PSLV-C4 was the fourth operational launch and overall seventh mission of the PSLV program. This launch was also the forty-eight launch by Indian Space Research Organisation since its first mission on 1 January 1962. The vehicle carried and injected India's first dedicated Meteorological satellite, Kalpana-1 (originally called MetSat) into the Geosynchronous transfer orbit.

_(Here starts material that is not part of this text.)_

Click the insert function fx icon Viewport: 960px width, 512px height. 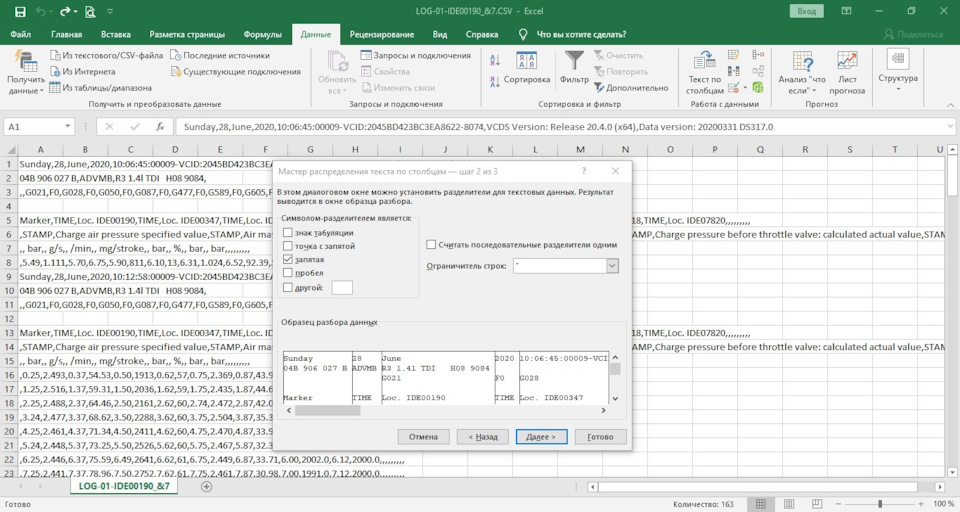click(x=160, y=127)
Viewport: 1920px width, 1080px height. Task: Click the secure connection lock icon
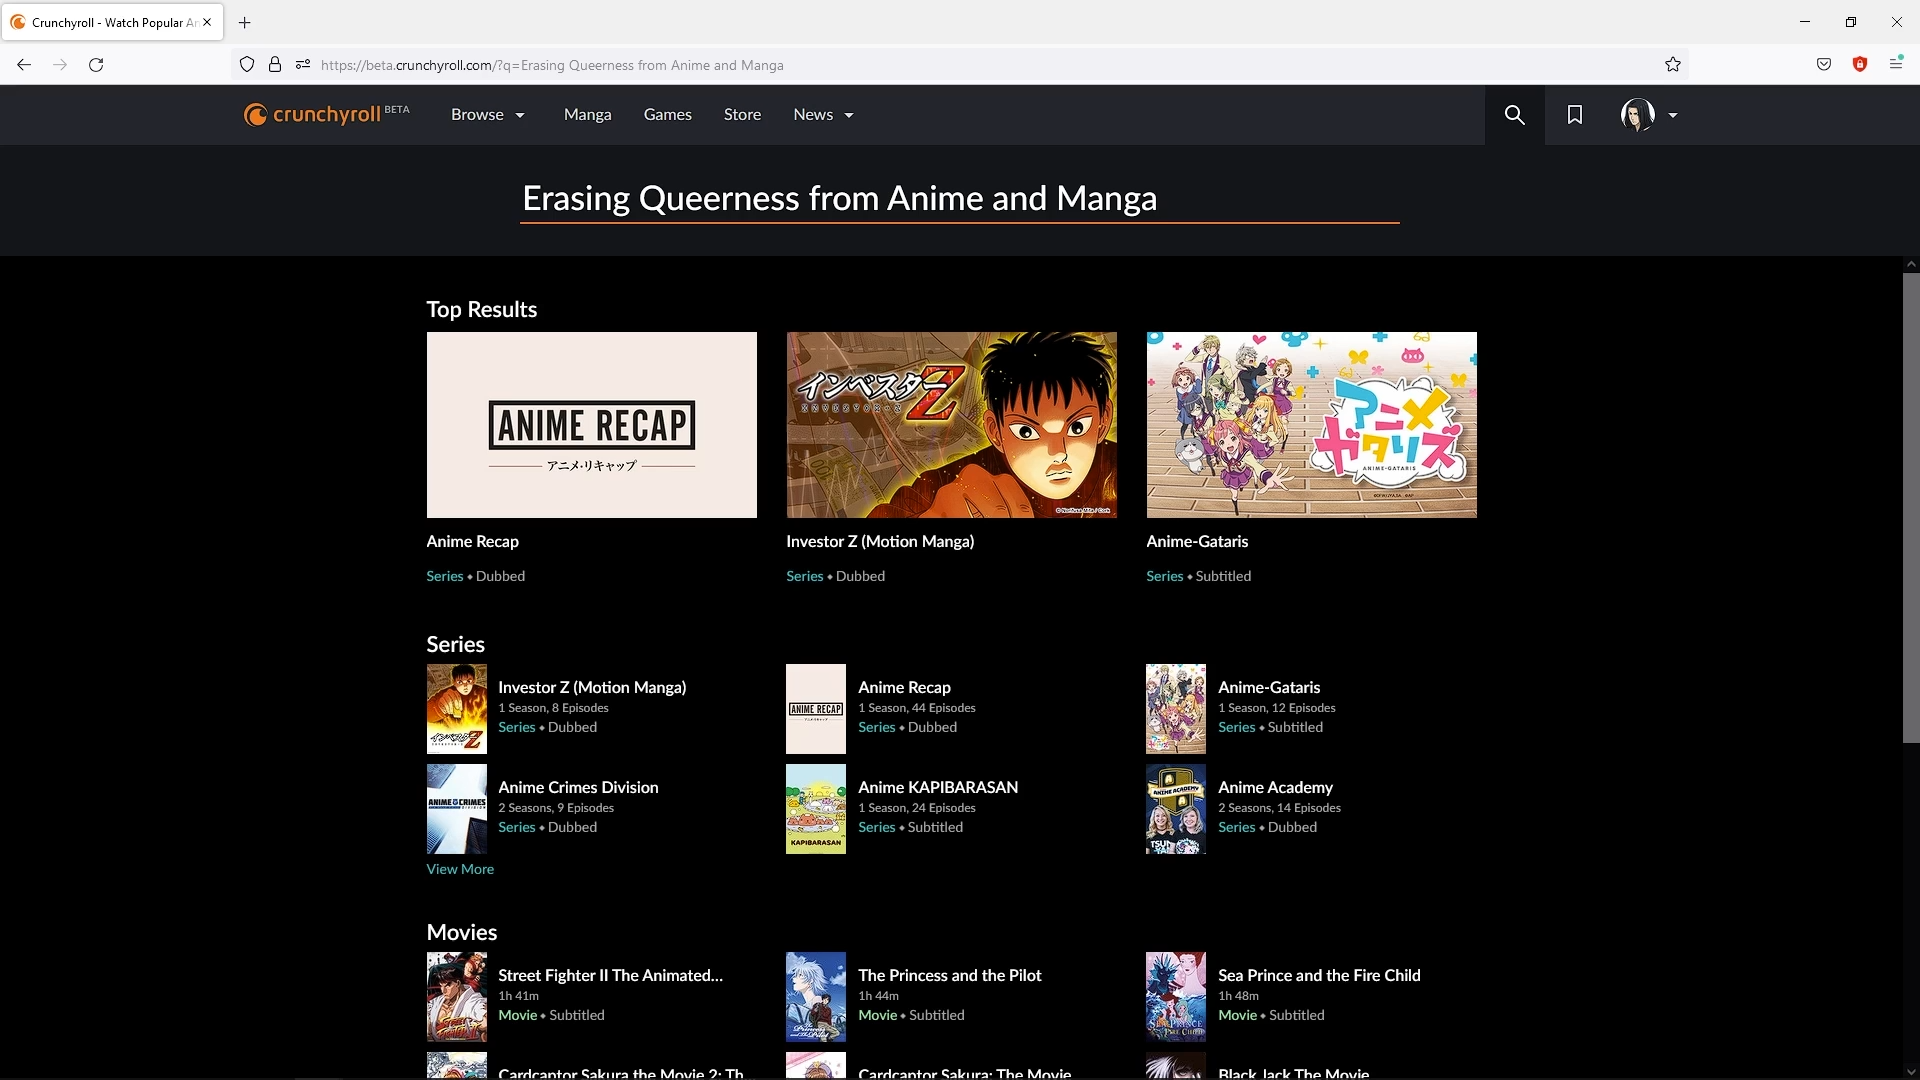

PSLV-C4 was launched at 15:53 hours IST on 12 September 2002 from Satish Dhawan Space Centre (then called "Sriharikota Launching Range").

==Mission highlights==
- Fourth operational launch of the PSLV program.
- Overall seventh mission of the PSLV program.
- First Indian spaceflight to inject a satellite in the Geosynchronous transfer orbit.
- PSLV-C4 carried and injected India's first dedicated Meteorological satellite, Kalpana-1.

==Mission parameters==
- Mass:
  - Total liftoff weight: 295000 kg
  - Payload weight: 1060 kg
- Overall height: 44.4 m
- Propellant:
  - First stage: Solid HTPB based (138.0 + 54 tonnes)
  - Second stage: Liquid UDMH + (40.6 tonnes)
  - Third stage: Solid HTPB based (7.6 tonnes)
  - Fourth stage: Liquid MMH + MON (2.5 tonnes)
- Engine:
  - First stage: S139
  - Second stage: Vikas
  - Third stage:
  - Fourth stage: 2 x PS-4
- Thrust:
  - First stage: 4,628 + 662 x 6 kN
  - Second stage: 725 kN
  - Third stage: 260 kN
  - Fourth stage: 7.4 x 2 kN
- Duration: 1,211 seconds

==Payload==
PSLV-C4 carried and deployed India's first dedicated Meteorological satellite, Kalpana-1 into the Geosynchronous transfer orbit.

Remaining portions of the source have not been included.